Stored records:
^^^^^^^^

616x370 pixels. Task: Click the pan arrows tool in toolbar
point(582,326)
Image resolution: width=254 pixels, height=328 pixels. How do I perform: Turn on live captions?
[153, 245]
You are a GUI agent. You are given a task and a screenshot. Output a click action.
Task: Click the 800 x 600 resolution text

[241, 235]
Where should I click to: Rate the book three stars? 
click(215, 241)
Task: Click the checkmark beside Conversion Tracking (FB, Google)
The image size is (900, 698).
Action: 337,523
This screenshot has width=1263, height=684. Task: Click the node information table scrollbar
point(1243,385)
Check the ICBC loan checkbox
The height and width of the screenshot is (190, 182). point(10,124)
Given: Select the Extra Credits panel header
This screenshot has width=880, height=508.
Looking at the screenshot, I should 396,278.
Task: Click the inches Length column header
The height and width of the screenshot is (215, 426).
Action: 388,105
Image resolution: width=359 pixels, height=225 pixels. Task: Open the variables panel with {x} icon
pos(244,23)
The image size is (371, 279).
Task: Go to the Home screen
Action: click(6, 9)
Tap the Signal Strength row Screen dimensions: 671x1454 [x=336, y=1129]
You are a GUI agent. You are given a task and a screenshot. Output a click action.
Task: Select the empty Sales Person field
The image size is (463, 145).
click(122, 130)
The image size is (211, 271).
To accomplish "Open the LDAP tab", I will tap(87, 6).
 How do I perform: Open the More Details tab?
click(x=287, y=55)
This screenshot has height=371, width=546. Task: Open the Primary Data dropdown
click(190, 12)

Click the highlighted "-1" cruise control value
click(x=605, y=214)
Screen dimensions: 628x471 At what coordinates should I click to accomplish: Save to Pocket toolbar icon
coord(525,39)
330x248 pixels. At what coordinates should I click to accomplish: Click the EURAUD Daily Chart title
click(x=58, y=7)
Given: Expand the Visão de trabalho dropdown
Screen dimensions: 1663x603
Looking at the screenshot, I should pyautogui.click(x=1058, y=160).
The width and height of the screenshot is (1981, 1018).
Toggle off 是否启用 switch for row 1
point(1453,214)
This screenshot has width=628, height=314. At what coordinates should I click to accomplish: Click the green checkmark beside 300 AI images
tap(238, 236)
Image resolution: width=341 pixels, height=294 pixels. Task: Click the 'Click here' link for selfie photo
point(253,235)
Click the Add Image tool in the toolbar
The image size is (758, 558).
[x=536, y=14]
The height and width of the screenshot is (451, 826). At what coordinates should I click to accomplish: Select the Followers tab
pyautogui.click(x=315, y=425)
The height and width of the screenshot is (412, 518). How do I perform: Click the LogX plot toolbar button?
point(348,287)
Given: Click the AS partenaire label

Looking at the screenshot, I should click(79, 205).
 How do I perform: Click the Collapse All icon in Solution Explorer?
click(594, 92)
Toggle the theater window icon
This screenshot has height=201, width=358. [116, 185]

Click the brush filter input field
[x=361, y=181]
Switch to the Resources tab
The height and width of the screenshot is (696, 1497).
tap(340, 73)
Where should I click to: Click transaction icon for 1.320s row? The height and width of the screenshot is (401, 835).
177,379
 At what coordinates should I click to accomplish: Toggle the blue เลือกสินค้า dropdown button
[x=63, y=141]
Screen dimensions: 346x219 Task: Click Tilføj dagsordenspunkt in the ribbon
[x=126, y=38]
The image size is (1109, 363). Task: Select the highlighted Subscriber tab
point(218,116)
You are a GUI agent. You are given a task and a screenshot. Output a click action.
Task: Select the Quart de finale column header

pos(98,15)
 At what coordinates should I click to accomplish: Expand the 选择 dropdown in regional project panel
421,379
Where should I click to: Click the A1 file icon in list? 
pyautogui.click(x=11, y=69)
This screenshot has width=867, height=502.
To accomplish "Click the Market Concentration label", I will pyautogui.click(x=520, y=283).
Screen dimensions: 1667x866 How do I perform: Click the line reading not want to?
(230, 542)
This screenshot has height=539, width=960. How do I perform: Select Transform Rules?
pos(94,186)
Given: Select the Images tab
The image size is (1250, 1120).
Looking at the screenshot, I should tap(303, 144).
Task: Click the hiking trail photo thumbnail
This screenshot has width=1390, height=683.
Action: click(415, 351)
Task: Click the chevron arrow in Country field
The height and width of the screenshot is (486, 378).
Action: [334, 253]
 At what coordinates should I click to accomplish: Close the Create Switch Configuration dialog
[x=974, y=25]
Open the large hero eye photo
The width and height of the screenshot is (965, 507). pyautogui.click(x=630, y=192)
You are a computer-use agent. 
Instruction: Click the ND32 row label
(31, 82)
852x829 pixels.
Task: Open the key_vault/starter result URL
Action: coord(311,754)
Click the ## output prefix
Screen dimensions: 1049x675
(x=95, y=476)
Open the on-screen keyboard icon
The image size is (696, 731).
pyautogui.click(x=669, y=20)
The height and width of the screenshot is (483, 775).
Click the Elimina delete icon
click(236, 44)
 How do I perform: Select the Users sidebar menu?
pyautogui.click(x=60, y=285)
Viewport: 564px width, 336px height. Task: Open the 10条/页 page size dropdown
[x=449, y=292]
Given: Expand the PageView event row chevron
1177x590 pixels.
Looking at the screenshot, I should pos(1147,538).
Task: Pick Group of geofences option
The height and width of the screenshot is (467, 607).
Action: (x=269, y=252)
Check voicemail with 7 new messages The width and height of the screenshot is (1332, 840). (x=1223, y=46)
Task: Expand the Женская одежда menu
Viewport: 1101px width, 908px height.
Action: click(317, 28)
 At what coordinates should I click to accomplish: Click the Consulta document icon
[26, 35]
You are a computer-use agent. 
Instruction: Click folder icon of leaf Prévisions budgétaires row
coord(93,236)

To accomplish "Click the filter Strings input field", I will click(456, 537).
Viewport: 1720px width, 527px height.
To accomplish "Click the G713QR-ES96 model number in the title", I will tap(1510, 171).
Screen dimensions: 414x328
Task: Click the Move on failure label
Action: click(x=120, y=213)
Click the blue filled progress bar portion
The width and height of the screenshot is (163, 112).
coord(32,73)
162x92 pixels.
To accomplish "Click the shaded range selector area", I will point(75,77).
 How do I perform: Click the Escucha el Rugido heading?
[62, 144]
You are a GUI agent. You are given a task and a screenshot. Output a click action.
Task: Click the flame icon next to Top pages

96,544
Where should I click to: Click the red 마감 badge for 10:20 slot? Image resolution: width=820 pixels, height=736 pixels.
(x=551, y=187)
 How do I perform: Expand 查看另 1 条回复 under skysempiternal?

^^^^^^^^

**EXERCISE DIRECTIONS**.
Each record must be returned in full and exactly.

**ANSWER**.
616x370 pixels. Task: Click the pan arrows tool in toolbar
point(582,326)
Image resolution: width=254 pixels, height=328 pixels. How do I perform: Turn on live captions?
[153, 245]
You are a GUI agent. You are given a task and a screenshot. Output a click action.
Task: Click the 800 x 600 resolution text

[241, 235]
Where should I click to: Rate the book three stars? 
click(215, 241)
Task: Click the checkmark beside Conversion Tracking (FB, Google)
The image size is (900, 698).
Action: 337,523
This screenshot has width=1263, height=684. Task: Click the node information table scrollbar
point(1243,385)
Check the ICBC loan checkbox
The height and width of the screenshot is (190, 182). point(10,124)
Given: Select the Extra Credits panel header
This screenshot has width=880, height=508.
Looking at the screenshot, I should 396,278.
Task: Click the inches Length column header
The height and width of the screenshot is (215, 426).
Action: 388,105
Image resolution: width=359 pixels, height=225 pixels. Task: Open the variables panel with {x} icon
pos(244,23)
The image size is (371, 279).
Task: Go to the Home screen
Action: click(6, 9)
Tap the Signal Strength row Screen dimensions: 671x1454 [x=336, y=1129]
You are a GUI agent. You are given a task and a screenshot. Output a click action.
Task: Select the empty Sales Person field
The image size is (463, 145).
click(122, 130)
The image size is (211, 271).
To accomplish "Open the LDAP tab", I will tap(87, 6).
 How do I perform: Open the More Details tab?
click(x=287, y=55)
This screenshot has height=371, width=546. Task: Open the Primary Data dropdown
click(190, 12)

Click the highlighted "-1" cruise control value
click(x=605, y=214)
Screen dimensions: 628x471 At what coordinates should I click to accomplish: Save to Pocket toolbar icon
coord(525,39)
330x248 pixels. At what coordinates should I click to accomplish: Click the EURAUD Daily Chart title
click(x=58, y=7)
Given: Expand the Visão de trabalho dropdown
Screen dimensions: 1663x603
Looking at the screenshot, I should pyautogui.click(x=1058, y=160).
The width and height of the screenshot is (1981, 1018).
Toggle off 是否启用 switch for row 1
point(1453,214)
This screenshot has width=628, height=314. At what coordinates should I click to accomplish: Click the green checkmark beside 300 AI images
tap(238, 236)
Image resolution: width=341 pixels, height=294 pixels. Task: Click the 'Click here' link for selfie photo
point(253,235)
Click the Add Image tool in the toolbar
The image size is (758, 558).
[x=536, y=14]
The height and width of the screenshot is (451, 826). At what coordinates should I click to accomplish: Select the Followers tab
pyautogui.click(x=315, y=425)
The height and width of the screenshot is (412, 518). How do I perform: Click the LogX plot toolbar button?
point(348,287)
Given: Click the AS partenaire label

Looking at the screenshot, I should click(79, 205).
 How do I perform: Click the Collapse All icon in Solution Explorer?
click(594, 92)
Toggle the theater window icon
This screenshot has height=201, width=358. [116, 185]

Click the brush filter input field
[x=361, y=181]
Switch to the Resources tab
The height and width of the screenshot is (696, 1497).
tap(340, 73)
Where should I click to: Click transaction icon for 1.320s row? The height and width of the screenshot is (401, 835).
177,379
 At what coordinates should I click to accomplish: Toggle the blue เลือกสินค้า dropdown button
[x=63, y=141]
Screen dimensions: 346x219 Task: Click Tilføj dagsordenspunkt in the ribbon
[x=126, y=38]
The image size is (1109, 363). Task: Select the highlighted Subscriber tab
point(218,116)
You are a GUI agent. You are given a task and a screenshot. Output a click action.
Task: Select the Quart de finale column header

pos(98,15)
 At what coordinates should I click to accomplish: Expand the 选择 dropdown in regional project panel
421,379
Where should I click to: Click the A1 file icon in list? 
pyautogui.click(x=11, y=69)
This screenshot has width=867, height=502.
To accomplish "Click the Market Concentration label", I will pyautogui.click(x=520, y=283).
Screen dimensions: 1667x866 How do I perform: Click the line reading not want to?
(230, 542)
This screenshot has height=539, width=960. How do I perform: Select Transform Rules?
pos(94,186)
Given: Select the Images tab
The image size is (1250, 1120).
Looking at the screenshot, I should tap(303, 144).
Task: Click the hiking trail photo thumbnail
This screenshot has width=1390, height=683.
Action: click(415, 351)
Task: Click the chevron arrow in Country field
The height and width of the screenshot is (486, 378).
Action: [334, 253]
 At what coordinates should I click to accomplish: Close the Create Switch Configuration dialog
[x=974, y=25]
Open the large hero eye photo
The width and height of the screenshot is (965, 507). pyautogui.click(x=630, y=192)
You are a computer-use agent. 
Instruction: Click the ND32 row label
(31, 82)
852x829 pixels.
Task: Open the key_vault/starter result URL
Action: coord(311,754)
Click the ## output prefix
Screen dimensions: 1049x675
(x=95, y=476)
Open the on-screen keyboard icon
The image size is (696, 731).
pyautogui.click(x=669, y=20)
The height and width of the screenshot is (483, 775).
Click the Elimina delete icon
click(236, 44)
 How do I perform: Select the Users sidebar menu?
pyautogui.click(x=60, y=285)
Viewport: 564px width, 336px height. Task: Open the 10条/页 page size dropdown
[x=449, y=292]
Given: Expand the PageView event row chevron
1177x590 pixels.
Looking at the screenshot, I should pos(1147,538).
Task: Pick Group of geofences option
The height and width of the screenshot is (467, 607).
Action: (x=269, y=252)
Check voicemail with 7 new messages The width and height of the screenshot is (1332, 840). (x=1223, y=46)
Task: Expand the Женская одежда menu
Viewport: 1101px width, 908px height.
Action: click(317, 28)
 At what coordinates should I click to accomplish: Click the Consulta document icon
[26, 35]
You are a computer-use agent. 
Instruction: Click folder icon of leaf Prévisions budgétaires row
coord(93,236)

To accomplish "Click the filter Strings input field", I will click(456, 537).
Viewport: 1720px width, 527px height.
To accomplish "Click the G713QR-ES96 model number in the title", I will tap(1510, 171).
Screen dimensions: 414x328
Task: Click the Move on failure label
Action: click(x=120, y=213)
Click the blue filled progress bar portion
The width and height of the screenshot is (163, 112).
coord(32,73)
162x92 pixels.
To accomplish "Click the shaded range selector area", I will point(75,77).
 How do I perform: Click the Escucha el Rugido heading?
[62, 144]
You are a GUI agent. You are given a task and a screenshot. Output a click action.
Task: Click the flame icon next to Top pages

96,544
Where should I click to: Click the red 마감 badge for 10:20 slot? Image resolution: width=820 pixels, height=736 pixels.
(x=551, y=187)
 How do I perform: Expand 查看另 1 条回复 under skysempiternal?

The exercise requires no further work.